Le tombeau de « La Tendresse d’Agde »,
architecte de la cathédrale de Tours

 

 

 

 

 

par

 

 

 

 

 

J. FOUQUEY

 

 

 

 

 

 

 

 

 

 

 

 

Les grands maîtres d’œuvre du Moyen Âge, en particulier ceux des XIIe et XIIIe siècles font, pour la plupart, l’objet de légendes : Robert de Luzarches, maître d’œuvre de la cathédrale d’Amiens, Erwin de Steinbach à la cathédrale de Strasbourg ou enfin celle de maître Jean à la cathédrale d’Utrecht. C’est le cas, ici, pour celui de la cathédrale de Tours qui porte le nom compagnonnique de La Tendresse d’Agde, nom de son lieu d’origine, la ville d’Agde (Hérault) accolé à une vertu morale. L’Histoire s’est donc emparée de ces maîtres d’œuvre pour en faire des personnages légendaires. Ici, nous avons donc pour thème : le caveau de l’architecte, où sont enfermés les « secrets des Compagnons ». Nous ne connaissons pas l’origine de cette légende. Où Léonce Rigaud l’a t’il trouvée ? C’est souvent à partir d’un vieux fonds « oral », qu’elles ont été un jour rédigées. Probablement dans un souci de sauvegarde d’un patrimoine spirituel, lié conjointement avec la disparition progressive de la transmission « orale » au profit de « l’écrit », en un temps où les récits traditionnels commencèrent à être oubliés. À travers les multiples symboles que nous voyons poindre ça et là (laurier et acacia, le « passage » sur la tombe, le mot « sacré »...), une référence chrétienne (l’Ascension, les douze compagnons, faisant référence aux douze apôtres, la rencontre avec les moines et l’origine religieuse des confréries) s’en dégage :

En 1166, la ville de Tours fut victime des fureurs de la guerre entre Louis VII, roi de France, et Henri de Plantagenêt, comte d’Anjou, roi d’Angleterre. La cause de cette discorde provenait de ce que Joscion, archevêque, avait déposé à la Cathédrale Saint-Maurice de Tours toutes les sommes recueillies dans les royaumes de France et d’Angleterre pour la délivrance des Lieux Saints. En sa qualité de métropolitain, Joscion prétendait au droit de faire transporter en Terre Sainte, par ses commissaires privés, tous les deniers déposés dans son église. Telle fut la cause de discordes qui eurent de très graves conséquences. Henri II, roi d’Angleterre, s’opposa aux prétentions de l’archevêque, Louis VII les soutint ; ni l’un ni l’autre n’ayant voulu céder, on en vint aux armes. Tours connut les horreurs de la guerre et sa cathédrale byzantine, bâtie par l’évêque Grégoire vers 590, devint la proie des flammes.

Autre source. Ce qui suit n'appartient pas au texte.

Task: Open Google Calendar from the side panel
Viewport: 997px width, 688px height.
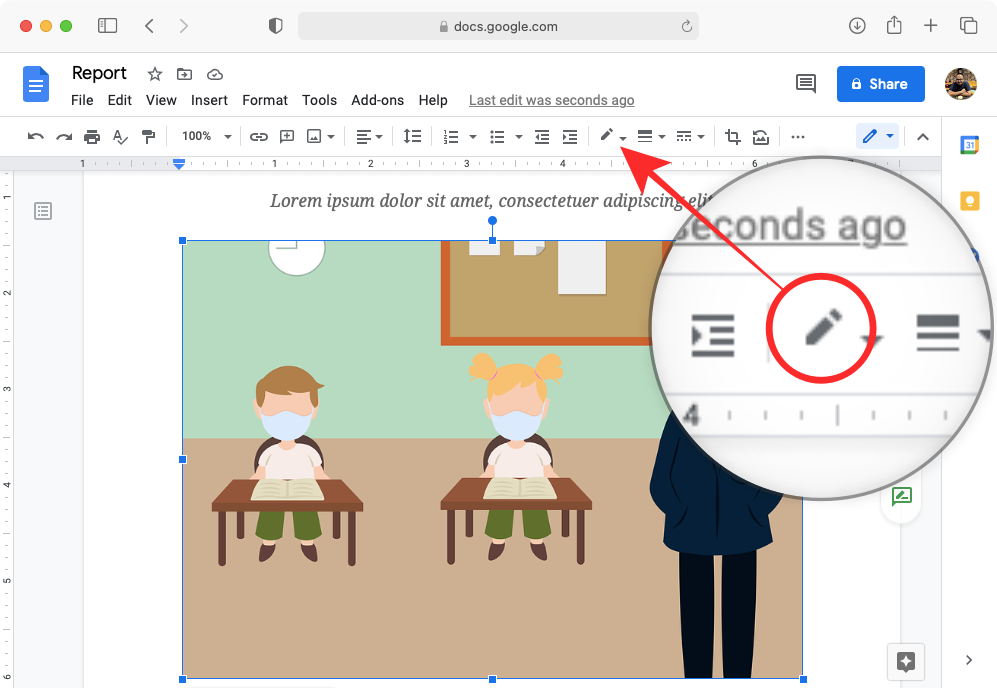Action: 968,144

L’archevêque Joscion résolut de rebâtir son église (1170). Dans ces temps fertiles en grands projets où les arts se développaient à une vitesse prodigieuse, l’architecture prenait une orientation nouvelle. Joscion résolut d’apporter à la nouvelle cathédrale un plan plus grandiose encore et la nouvelle église métropolitaine s’éleva sur le modèle de l’architecture ogivale alors en plein essor. En considérant le plan général de cet édifice, on est frappé de l’harmonie qui règne entre les différentes parties, on est forcé d’admettre qu’il fut l’œuvre d’un architecte très habile (malheureusement l’histoire ne nous a pas transmis son nom). Il faisait sans nul doute partie de ces corporations ouvrières (scandinaves ?), artisans d’élite, les Passants, qui sillonnaient l’Europe en tous sens. Leurs monastères étaient les cayennes religieuses ; ils y puisaient leur science, appuyés par les seigneurs et évêques qui désiraient entreprendre de grandes constructions.

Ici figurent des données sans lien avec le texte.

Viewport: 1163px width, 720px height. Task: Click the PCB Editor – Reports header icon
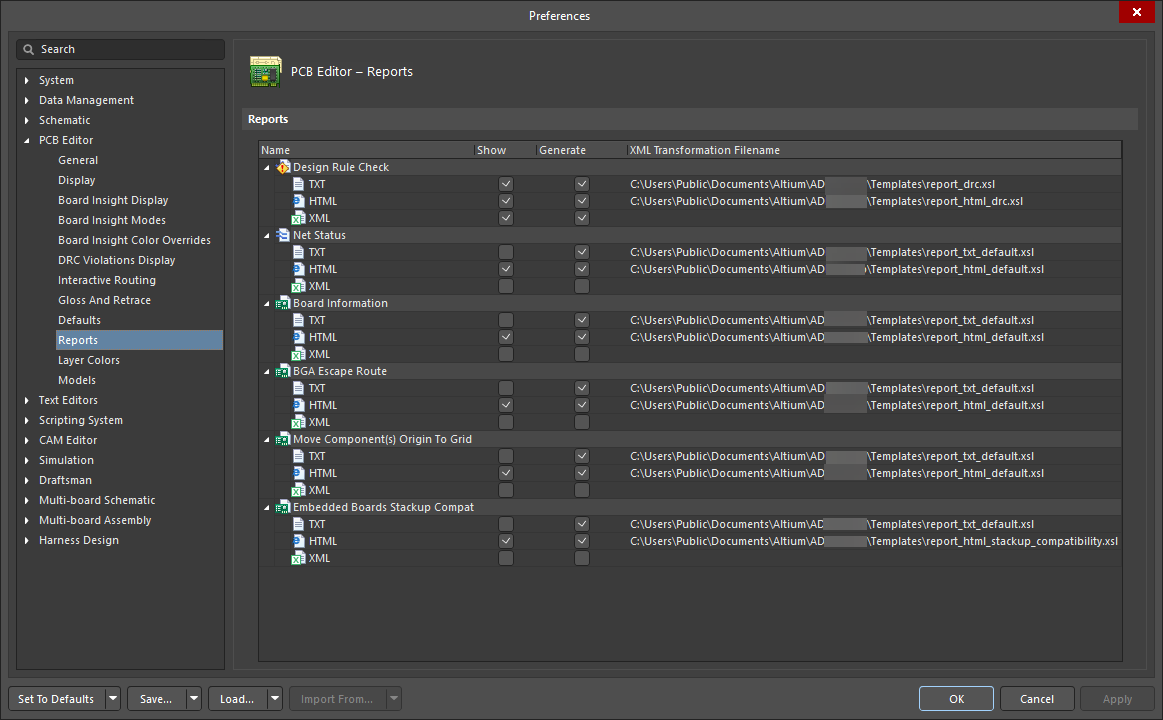(265, 71)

Le monastère fut le temple des Beaux-Arts. Ce sont ces artistes en robe de bure, dont nul ne connaît les noms, qui nous ont laissé nombre de chefs-d’œuvre.

La première pierre de l’actuelle cathédrale de Tours fut posée en 1170. Les travaux furent menés avec zèle ; toutes les confréries séculaires compagnonniques, les corporations religieuses s’excitaient les unes les autres, cherchaient à rivaliser entre elles...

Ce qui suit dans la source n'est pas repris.